Problème à résoudre:
Dans le passage à examiner, quel acteur joue l'analyste de la série In treatment ?

Passage à examiner:
=-=-=

  • Freud, Rimbaud, In treatment, Le Roi Lear, etc

    Une nouvelle photo de Rimbaud à trente ans, prise à Aden, vient d'être découverte. So what? En plus, elle n'est pas terrible, c'est un portrait de groupe (ci-dessous : le détail agrandi), et Arthur n'a pas l'allure du poète voyant que l'on préfère relire, mais plutôt les traits d'un Proust sortant de chez le coiffeur... L'image, toujours l'image...139860.jpg

    Onfray déboulonne la statue Freud dans son nouvel ouvrage, Le crépuscule d'une idole, l'affabulation freudienne (Grasset). 600 pages pour tuer le père de la psychanalyse. Freud n'aurait fait que projeter sa propre névrose en l'érigant en dogme et en tentant de l'imposer au monde. A la manière de saint Paul, qui aurait pu faire de sa secte une religion planétaire, à la faveur des facilités accordées pour faire prospérer ladite secte par l'empereur Constantin, qui s'enticha des thèses saint-pauliennes, pures projections, donc, de la propre névrose de leur auteur... On sent là le procédé d'Onfray. Et du coup, à la lecture seule de ses premiers détracteurs (Sylvain Courage dans L'Obs, Elisabeth Roudinesco dans Le Monde des Livres, sur Mediapart et ailleurs aussi, car la papesse du freudisme se déchaîne et semble vouloir la peau d'Onfray), je n'ai guère envie de me plonger imméditatement dans l'épais volume qui trône à côté de mon Mac -tandis que je me défends constamment de me laisser empêcher par d'autres jugements que le mien propre (mais je le ferai, bien vite quand même). Le préjugé, toujours le préjugé...

    Au sujet de la psychanalyse, connaissez-vous la série In treatment? On en devient vite accro. L'empathie opère, tant avec l'analyste (interprété par Gabriel Byrne) qu'avec ses patients, que l'on suit semaine après semaine, puisque nous participons de l'impossible voyeurisme par la magie de l'idée de cette série, soit aux séances!..
=-=-=
Données extraites:
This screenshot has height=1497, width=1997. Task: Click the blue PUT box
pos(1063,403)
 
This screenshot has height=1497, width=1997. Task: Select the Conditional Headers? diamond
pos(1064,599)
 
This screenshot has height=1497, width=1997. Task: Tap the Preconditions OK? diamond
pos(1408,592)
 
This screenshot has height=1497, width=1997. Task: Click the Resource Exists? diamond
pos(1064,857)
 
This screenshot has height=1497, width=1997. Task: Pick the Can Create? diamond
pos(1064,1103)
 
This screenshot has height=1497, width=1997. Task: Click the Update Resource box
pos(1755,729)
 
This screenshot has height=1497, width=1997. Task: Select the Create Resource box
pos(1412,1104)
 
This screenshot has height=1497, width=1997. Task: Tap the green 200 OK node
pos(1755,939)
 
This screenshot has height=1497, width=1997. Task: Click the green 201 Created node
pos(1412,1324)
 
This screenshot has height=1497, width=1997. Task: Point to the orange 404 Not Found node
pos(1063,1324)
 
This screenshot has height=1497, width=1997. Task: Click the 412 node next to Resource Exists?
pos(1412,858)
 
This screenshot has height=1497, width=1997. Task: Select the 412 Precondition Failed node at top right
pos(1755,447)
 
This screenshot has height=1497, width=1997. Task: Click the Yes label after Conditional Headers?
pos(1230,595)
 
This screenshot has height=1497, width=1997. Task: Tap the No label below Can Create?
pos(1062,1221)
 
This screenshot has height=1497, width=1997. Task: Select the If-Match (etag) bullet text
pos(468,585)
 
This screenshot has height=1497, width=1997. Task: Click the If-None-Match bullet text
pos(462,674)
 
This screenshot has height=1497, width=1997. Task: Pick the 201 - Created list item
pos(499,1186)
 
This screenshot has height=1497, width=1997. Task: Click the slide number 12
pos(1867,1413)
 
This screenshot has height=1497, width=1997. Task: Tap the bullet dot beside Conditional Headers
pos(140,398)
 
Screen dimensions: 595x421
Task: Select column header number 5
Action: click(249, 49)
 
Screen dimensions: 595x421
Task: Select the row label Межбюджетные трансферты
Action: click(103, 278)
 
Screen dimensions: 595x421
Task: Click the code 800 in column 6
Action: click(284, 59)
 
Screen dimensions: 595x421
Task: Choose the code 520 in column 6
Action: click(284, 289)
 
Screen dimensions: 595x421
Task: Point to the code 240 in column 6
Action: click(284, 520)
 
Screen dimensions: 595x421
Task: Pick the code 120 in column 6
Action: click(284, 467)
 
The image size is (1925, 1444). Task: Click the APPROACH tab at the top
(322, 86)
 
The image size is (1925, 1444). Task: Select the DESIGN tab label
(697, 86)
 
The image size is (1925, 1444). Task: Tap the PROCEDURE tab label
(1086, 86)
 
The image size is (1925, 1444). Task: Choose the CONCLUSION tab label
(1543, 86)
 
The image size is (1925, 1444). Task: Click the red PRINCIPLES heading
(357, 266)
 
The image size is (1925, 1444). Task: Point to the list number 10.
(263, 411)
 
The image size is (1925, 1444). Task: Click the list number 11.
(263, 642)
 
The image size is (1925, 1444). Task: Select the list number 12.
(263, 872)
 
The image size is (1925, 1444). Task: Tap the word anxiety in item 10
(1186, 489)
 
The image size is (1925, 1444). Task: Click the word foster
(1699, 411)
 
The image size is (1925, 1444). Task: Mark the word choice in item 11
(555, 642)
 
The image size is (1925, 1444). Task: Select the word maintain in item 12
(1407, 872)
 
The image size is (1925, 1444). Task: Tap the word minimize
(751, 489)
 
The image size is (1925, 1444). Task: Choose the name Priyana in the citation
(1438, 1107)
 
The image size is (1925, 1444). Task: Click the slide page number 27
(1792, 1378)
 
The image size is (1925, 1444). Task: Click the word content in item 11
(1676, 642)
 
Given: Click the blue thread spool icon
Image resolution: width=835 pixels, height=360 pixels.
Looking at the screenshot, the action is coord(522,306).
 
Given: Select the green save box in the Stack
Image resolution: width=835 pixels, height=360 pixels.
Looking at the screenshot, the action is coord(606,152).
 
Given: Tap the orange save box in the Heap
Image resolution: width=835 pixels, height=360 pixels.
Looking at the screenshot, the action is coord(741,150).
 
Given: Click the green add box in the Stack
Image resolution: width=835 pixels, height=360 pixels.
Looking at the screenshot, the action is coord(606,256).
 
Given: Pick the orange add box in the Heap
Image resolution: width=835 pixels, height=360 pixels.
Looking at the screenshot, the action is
=-=-=
Résultat de l'exercice:
Gabriel Byrne.